Bagging
| Type |
|---|
| Ensemble Technique |
Bagging, short for Bootstrap Aggregating, is an ensemble meta-algorithm designed to improve the stability and accuracy of machine learning algorithms. It is primarily used to reduce variance and help avoid overfitting, making it particularly effective for “unstable” models like deep Decision Trees.
The Bagging process consists of two primary stages: Bootstrapping and Aggregating.
1. Bootstrapping (Sampling)
The algorithm creates multiple subsets of the original training data.
- Each subset is generated by random sampling with replacement.
- This means some observations may appear multiple times in a single subset, while others (known as “Out-of-Bag” samples) may not appear at all.
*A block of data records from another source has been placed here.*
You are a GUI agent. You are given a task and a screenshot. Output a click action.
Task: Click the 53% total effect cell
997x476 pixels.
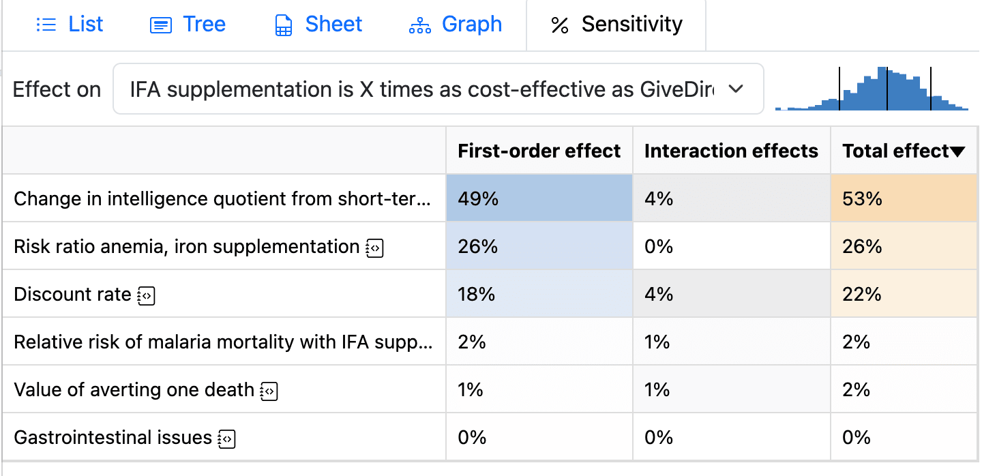[903, 198]
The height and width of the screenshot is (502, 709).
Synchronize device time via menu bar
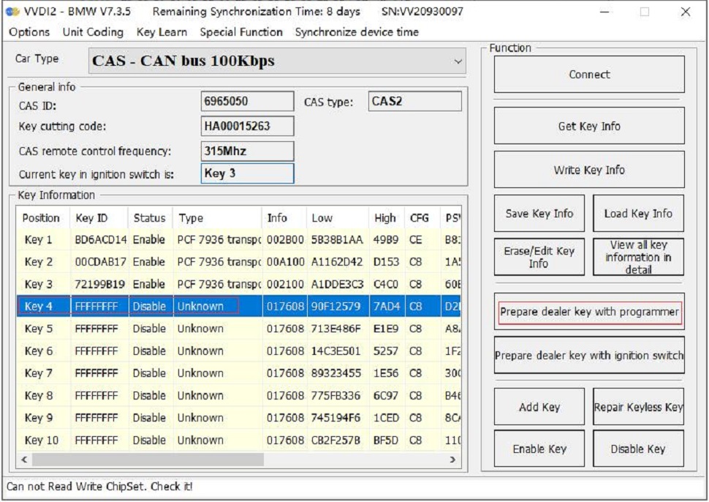[x=356, y=32]
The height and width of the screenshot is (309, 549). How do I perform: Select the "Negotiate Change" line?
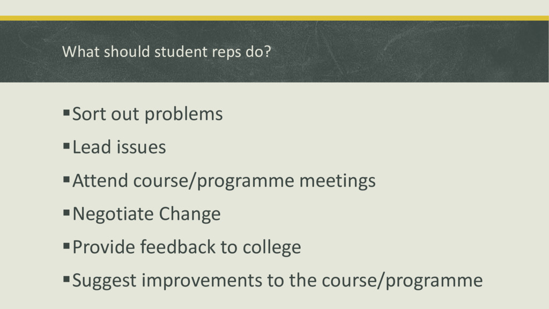pos(146,215)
- Each subset is typically the same size as the original dataset.
2. Aggregating (Combining)
A weak learner (usually a Decision Tree) is trained independently and in parallel on each of these bootstrap samples.
- For Classification: The final prediction is determined by a majority vote across all models.
- For Regression: The final prediction is the average of all the individual model outputs.
Key Advantages
- Reduces Variance: By averaging various models, Bagging smooths out the “noise” and high sensitivity to training data found in individual models.
- Parallelization: Unlike Boosting (which is sequential), Bagging models can be trained simultaneously, making it computationally efficient on multi-core systems.
- Stability: It prevents a single outlier or a specific feature from dominating the final prediction, as that feature might not appear in all bootstrap samples.
- Out-of-Bag (OOB) Error: Because some data is left out of each bootstrap sample, this “out-of-bag” data can be used as a built-in validation set to estimate model performance.
Famous Example: Random Forest
The most well-known application of Bagging is the Random Forest. It enhances the standard Bagging process by adding feature randomness. In a Random Forest, not only is the data sampled with replacement, but at each split in the Decision Tree, the algorithm only considers a random subset of features. This ensures that the individual trees are even more decorrelated, leading to a more robust final ensemble.
Bagging vs. Boosting
| Feature | Bagging | Boosting |
|---|---|---|
| Goal | Reduce Variance | Reduce Bias |
| Model Training | Parallel (Independent) | Sequential (Dependent) |
| Sample Weighting | Equal weight for all samples | Misclassified samples get higher weight |
| Best Used For | High-variance, overfit models | High-bias, underfit models |